Monday, April 30, 2007
Watergate
You can start with a Timeline from The Washington Post
Here's a PBS show titled A Third Rate Burglary
Here is a blurb about the hearings in the Senate to investigate the break-in and cover-up, from an article in Wikipedia.
The hearings held by the Senate Committee, in which Dean was the star witness and in which many other former key administration officials gave dramatic testimony, were broadcast from May 17, 1974 to August 7, 1974, causing devastating political damage to Nixon. Each network maintained coverage of the hearings every third day, starting with ABC on May 17 and ending with NBC on August 7. An estimated 85 percent of Americans with television sets tuned in to at least one portion of the hearings.[1]
Perhaps the most memorable question of the hearings came when Republican Senator Howard Baker of Tennessee asked "What did the President know, and when did he know it?", which focused attention for the first time on Nixon's personal role in the scandal.
On July 13, 1974, Donald Sanders, the Assistant Minority Counsel, asked Alexander Butterfield if there were any type of recording systems in the White House.

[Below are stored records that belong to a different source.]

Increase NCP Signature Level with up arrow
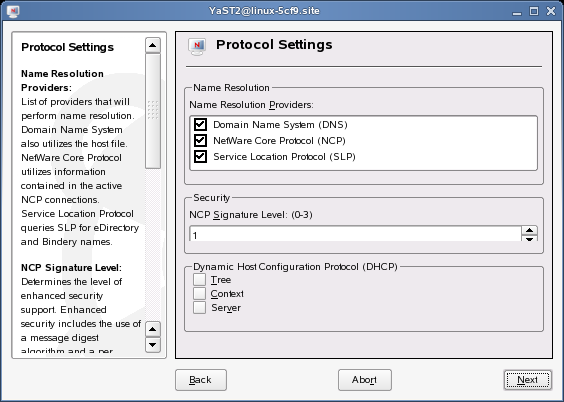This screenshot has width=564, height=402. [x=529, y=230]
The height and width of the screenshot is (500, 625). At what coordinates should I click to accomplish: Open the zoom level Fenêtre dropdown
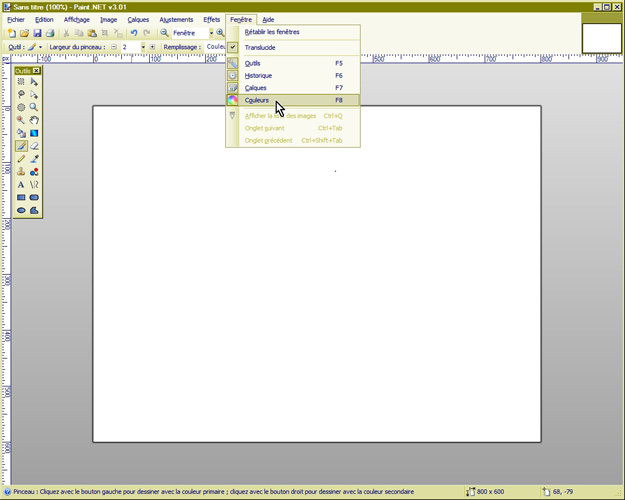coord(211,33)
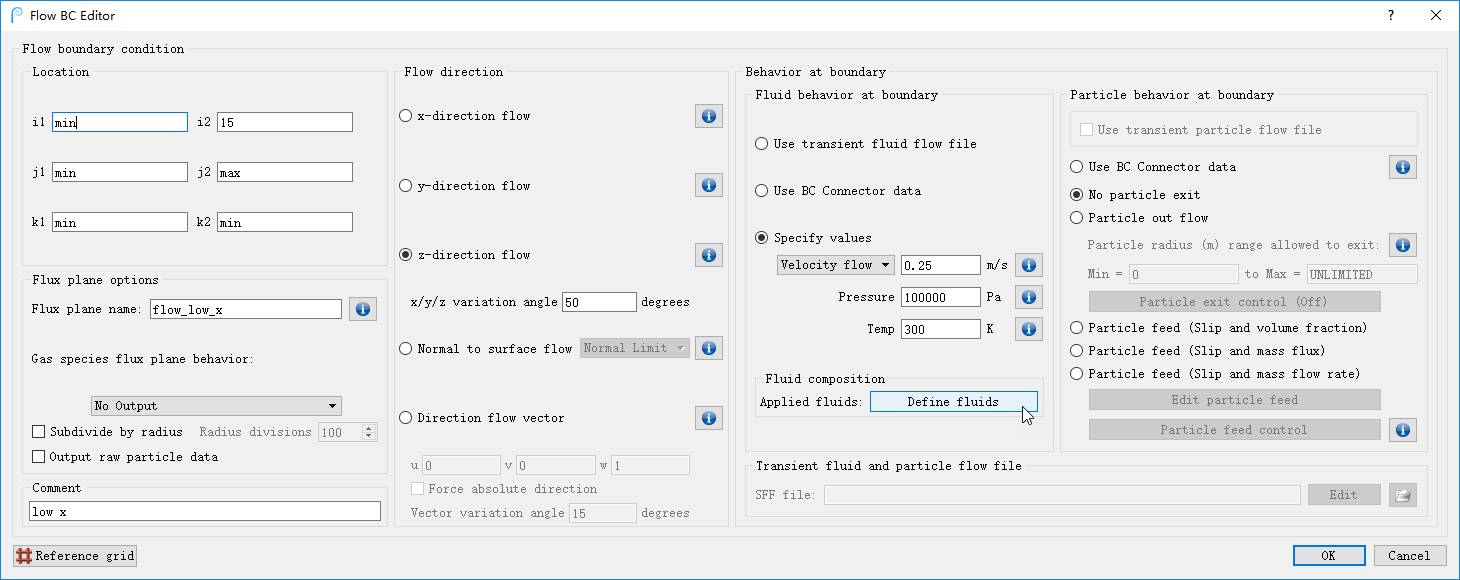This screenshot has height=580, width=1460.
Task: Check Output raw particle data
Action: click(x=39, y=457)
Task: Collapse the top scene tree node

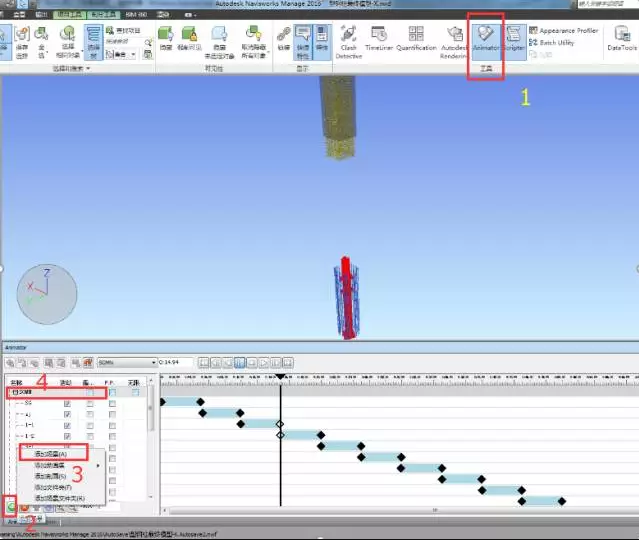Action: pos(13,393)
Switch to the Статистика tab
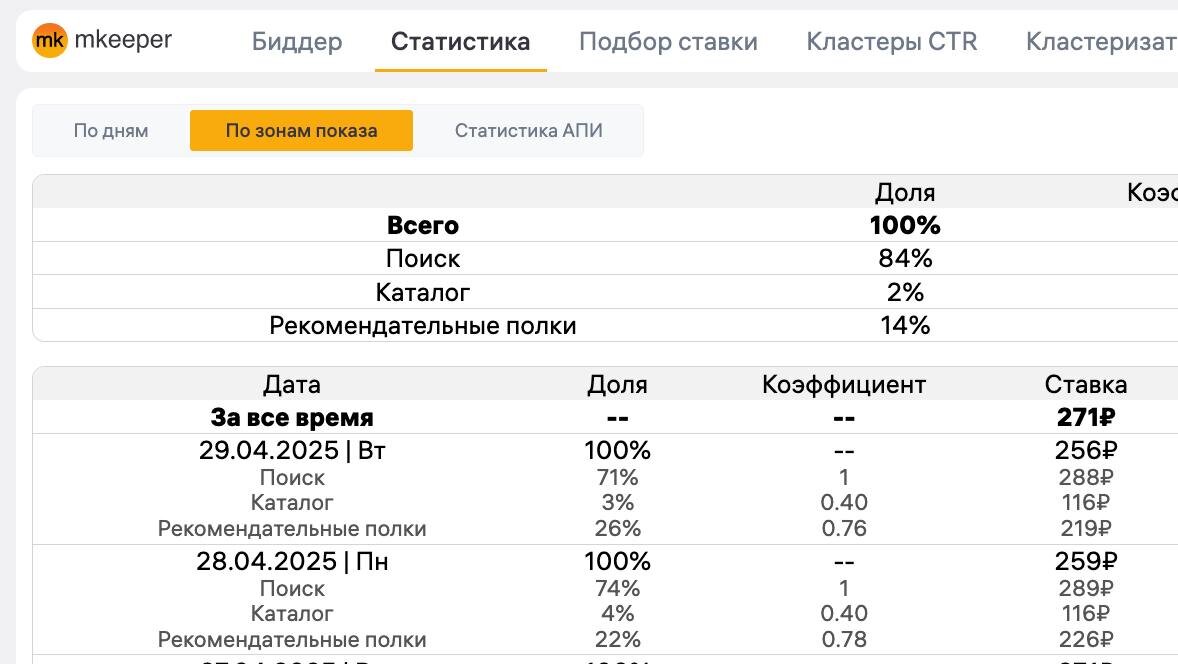The width and height of the screenshot is (1178, 664). [460, 42]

Butterfield answered that, though he was reluctant to say so, there was a system in the White House that automatically recorded everything in the Oval Office. The shocking revelation radically transformed the Watergate investigation. The tapes were soon subpoenaed by first special prosecutor Archibald Cox and then the Senate, as they might prove whether Nixon or Dean was telling the truth about key meetings. Nixon refused, citing the principle of executive privilege, and ordered Cox, via Attorney General Richardson, to drop his subpoena.